-- start of Raw records --

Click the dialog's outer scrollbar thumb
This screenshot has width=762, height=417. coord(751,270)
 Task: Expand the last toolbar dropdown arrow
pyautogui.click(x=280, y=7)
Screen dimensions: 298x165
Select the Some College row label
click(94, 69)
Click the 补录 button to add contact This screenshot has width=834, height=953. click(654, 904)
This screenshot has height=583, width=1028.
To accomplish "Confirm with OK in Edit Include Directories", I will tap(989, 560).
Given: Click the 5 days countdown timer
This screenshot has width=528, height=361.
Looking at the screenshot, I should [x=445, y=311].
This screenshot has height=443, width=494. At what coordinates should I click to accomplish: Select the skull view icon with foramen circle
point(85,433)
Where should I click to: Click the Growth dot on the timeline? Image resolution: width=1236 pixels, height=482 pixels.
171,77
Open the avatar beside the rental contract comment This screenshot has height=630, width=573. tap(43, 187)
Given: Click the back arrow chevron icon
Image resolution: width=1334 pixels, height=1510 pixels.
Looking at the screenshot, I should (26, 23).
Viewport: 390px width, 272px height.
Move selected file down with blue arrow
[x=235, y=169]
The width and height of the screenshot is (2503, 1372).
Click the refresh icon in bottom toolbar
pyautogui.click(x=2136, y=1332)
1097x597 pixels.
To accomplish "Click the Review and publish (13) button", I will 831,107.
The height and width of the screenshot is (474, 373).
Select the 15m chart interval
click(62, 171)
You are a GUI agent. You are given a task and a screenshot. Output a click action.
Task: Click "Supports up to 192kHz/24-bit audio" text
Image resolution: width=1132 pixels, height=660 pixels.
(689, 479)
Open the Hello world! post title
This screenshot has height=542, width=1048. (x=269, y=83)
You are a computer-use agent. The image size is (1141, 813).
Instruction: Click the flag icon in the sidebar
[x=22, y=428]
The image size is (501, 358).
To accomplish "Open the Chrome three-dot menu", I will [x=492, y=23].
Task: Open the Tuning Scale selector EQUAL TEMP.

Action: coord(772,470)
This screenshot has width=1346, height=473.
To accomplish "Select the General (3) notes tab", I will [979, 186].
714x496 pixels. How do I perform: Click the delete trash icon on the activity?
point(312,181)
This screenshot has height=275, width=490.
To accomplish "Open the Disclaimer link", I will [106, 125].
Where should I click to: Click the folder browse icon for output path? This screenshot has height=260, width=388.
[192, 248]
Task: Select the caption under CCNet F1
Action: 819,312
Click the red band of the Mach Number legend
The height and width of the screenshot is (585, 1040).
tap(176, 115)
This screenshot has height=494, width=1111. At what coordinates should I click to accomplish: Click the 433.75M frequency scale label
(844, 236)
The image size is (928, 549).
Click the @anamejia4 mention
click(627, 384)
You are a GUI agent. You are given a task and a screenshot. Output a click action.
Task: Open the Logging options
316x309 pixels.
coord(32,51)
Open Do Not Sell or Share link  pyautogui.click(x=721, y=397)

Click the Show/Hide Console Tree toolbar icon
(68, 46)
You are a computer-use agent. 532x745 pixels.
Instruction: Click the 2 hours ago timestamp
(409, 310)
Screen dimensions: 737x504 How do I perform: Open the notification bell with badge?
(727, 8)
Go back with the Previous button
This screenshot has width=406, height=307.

-- end of Raw records --

▶ Your instructions: Copy out the data above word for word, from the first line to the last.

▶ Final answer:
Click the dialog's outer scrollbar thumb
This screenshot has width=762, height=417. coord(751,270)
 Task: Expand the last toolbar dropdown arrow
pyautogui.click(x=280, y=7)
Screen dimensions: 298x165
Select the Some College row label
click(94, 69)
Click the 补录 button to add contact This screenshot has width=834, height=953. click(654, 904)
This screenshot has height=583, width=1028.
To accomplish "Confirm with OK in Edit Include Directories", I will tap(989, 560).
Given: Click the 5 days countdown timer
This screenshot has width=528, height=361.
Looking at the screenshot, I should [x=445, y=311].
This screenshot has height=443, width=494. At what coordinates should I click to accomplish: Select the skull view icon with foramen circle
point(85,433)
Where should I click to: Click the Growth dot on the timeline? Image resolution: width=1236 pixels, height=482 pixels.
171,77
Open the avatar beside the rental contract comment This screenshot has height=630, width=573. tap(43, 187)
Given: Click the back arrow chevron icon
Image resolution: width=1334 pixels, height=1510 pixels.
Looking at the screenshot, I should (26, 23).
Viewport: 390px width, 272px height.
Move selected file down with blue arrow
[x=235, y=169]
The width and height of the screenshot is (2503, 1372).
Click the refresh icon in bottom toolbar
pyautogui.click(x=2136, y=1332)
1097x597 pixels.
To accomplish "Click the Review and publish (13) button", I will 831,107.
The height and width of the screenshot is (474, 373).
Select the 15m chart interval
click(62, 171)
You are a GUI agent. You are given a task and a screenshot. Output a click action.
Task: Click "Supports up to 192kHz/24-bit audio" text
Image resolution: width=1132 pixels, height=660 pixels.
(689, 479)
Open the Hello world! post title
This screenshot has height=542, width=1048. (x=269, y=83)
You are a computer-use agent. The image size is (1141, 813).
Instruction: Click the flag icon in the sidebar
[x=22, y=428]
The image size is (501, 358).
To accomplish "Open the Chrome three-dot menu", I will [x=492, y=23].
Task: Open the Tuning Scale selector EQUAL TEMP.

Action: coord(772,470)
This screenshot has width=1346, height=473.
To accomplish "Select the General (3) notes tab", I will [979, 186].
714x496 pixels. How do I perform: Click the delete trash icon on the activity?
point(312,181)
This screenshot has height=275, width=490.
To accomplish "Open the Disclaimer link", I will [106, 125].
Where should I click to: Click the folder browse icon for output path? This screenshot has height=260, width=388.
[192, 248]
Task: Select the caption under CCNet F1
Action: 819,312
Click the red band of the Mach Number legend
The height and width of the screenshot is (585, 1040).
tap(176, 115)
This screenshot has height=494, width=1111. At what coordinates should I click to accomplish: Click the 433.75M frequency scale label
(844, 236)
The image size is (928, 549).
Click the @anamejia4 mention
click(627, 384)
You are a GUI agent. You are given a task and a screenshot. Output a click action.
Task: Open the Logging options
316x309 pixels.
coord(32,51)
Open Do Not Sell or Share link  pyautogui.click(x=721, y=397)

Click the Show/Hide Console Tree toolbar icon
(68, 46)
You are a computer-use agent. 532x745 pixels.
Instruction: Click the 2 hours ago timestamp
(409, 310)
Screen dimensions: 737x504 How do I perform: Open the notification bell with badge?
(727, 8)
Go back with the Previous button
This screenshot has width=406, height=307.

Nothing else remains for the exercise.